**EXTRACT TO READ**.
________

Nov
09
Find the moment-generating function of the discrete random varible X that has the probability distribution..?
By
f(x) = 2(1/3)^x for x = 1,2,3…And use it to determine the values of u`(subscript 1) and u`(subscript 2)
I understand the definition of moment generating function, but how do we do this problem since x goes to infinity?
My teacher gave me the solution, but he skipped a lot of steps so I didn’t understand how he got what he did
So please, show your steps and a little explanation too
Much appreciated!

________

**PROVIDED MATERIAL**.
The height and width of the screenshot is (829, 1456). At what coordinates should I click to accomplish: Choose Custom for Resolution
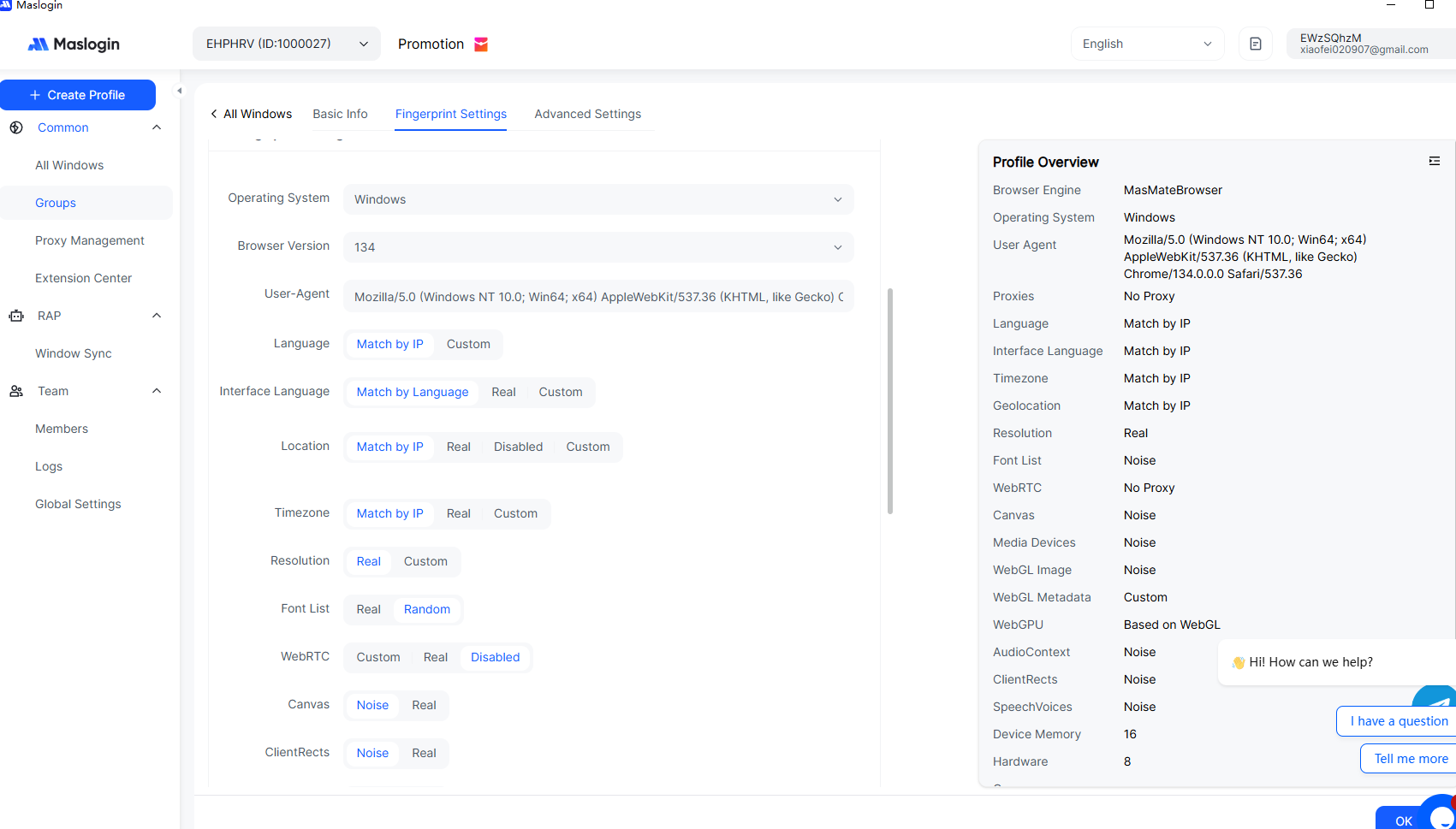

________

**GIVEN PROBLEM**.
Can you carry on the forum question about the moment-generating function from the point where it stops? The material above was taken from an unrelated source.

**EXERCISE OUTPUT**.
1 Comments
November 9th, 2009 at 7:02 pm
You just need to realize that it is defined as:
M(t) = E( e^(tX) ) = ∑ e^( t x[i] ) f( x[i] )
where X is your random variable. Then you just put in what you know:
M(t) = ∑ e^( t x[i] ) 2 (1/3)^x[i]
Since we are doing x=1,2,3… I will write this as a sum instead:
M(t) = 2 ∑ e^( n t ) (1/3)^n
M(t) = 2e^t ∑ (e/3)^n
Now, that’s a geometric series, but it’s n=1 to ∞ (not n=0), so:
M(t) = 2e^t ( 1 / (1-e/3) – 1 )
Done.